News

A 'vaccine' for cancer: using the immune system to shrink tumours

27 Nov 2009

Small plastic disks designed to prevent tumour growth can also destroy large tumours in mice, reports a new study. The bioengineered disks, which are implanted under the skin, have been shown previously in mice to work like a "concentrated vaccine" by redirecting the immune system to recognize and attack cancerous cells. A major challenge remains in developing treatments for patients with already existing tumours. In this new work, Omar Ali, David Mooney and colleagues demonstrate for the first time that a cancer vaccine can actually shrink solid tumours. This approach is a promising alternative to the costly, invasive, and extensive surgical procedures offered to cancer patients.

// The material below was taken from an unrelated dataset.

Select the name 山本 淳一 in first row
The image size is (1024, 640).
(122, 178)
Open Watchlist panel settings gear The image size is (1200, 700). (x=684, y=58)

Once implanted into the skin the disks, which are 90% air, release cytokines; small proteins that rally immune-system messengers called dendritic cells. These cells crawl through the pores of the disks where they are exposed to substances called antigens, which activate the body’s immune response. The dendritic cells then report to nearby lymph nodes, where they activate the immune system's T cells to hunt down and kill cancer cells throughout the body. While current cancer vaccines prevent tumour growth in mice, most only activate one type of dendritic cell that is incapable of reducing tumour size.

In the study, the researchers manipulated the disk implant to activate several different types of dendritic and other immune cells, and found that 20-50 percent of mice vaccinated with these implants showed a complete regression of large, solid tumours--compared to untreated mice who eventually succumbed to cancer. Though it is not yet understood how the presence of different types of dendritic cells are linked to tumour shrinkage, these results are a step forward to designing a human cancer vaccine.

ecancer Managing Editor Prof Gordon McVie commented: "This is neat, and might be the way forward. The dendritic cells  literature is clinically disappointing, and our team at IEO in Milan have been looking at combinations of dendritic cells and cytokines in melanoma. The bottleneck has been delivery, and this system may do the trick, as it allows multiple dendritic cell types to be combined with each other, and with cytokines. Transfer to the clinical trial will not be easy as each element of the system, and will need to be made to good laboratory practice etc. The disc will probably be treated like a medical device and will have to be shown to be safe, but it is practicable."

Article: Published in Science Translational Medicine: "In Situ Regulation of DC Subsets and T Cells Mediates tumour Regression in Mice," by O.A. Ali; D.J. Mooney at Harvard University in Cambridge, MA; O.A. Ali; D. Emerich at InCytu Inc. in Lincoln, RI; O.A. Ali; D.J. Mooney at Wyss Institute for Biologically Inspired Engineering in Cambridge, MA; G. Dranoff at Dana-Farber Cancer Institute in Boston, MA; G. Dranoff at Brigham and Women’s Hospital in Boston, MA; G. Dranoff at Harvard Medical School in Boston, MA.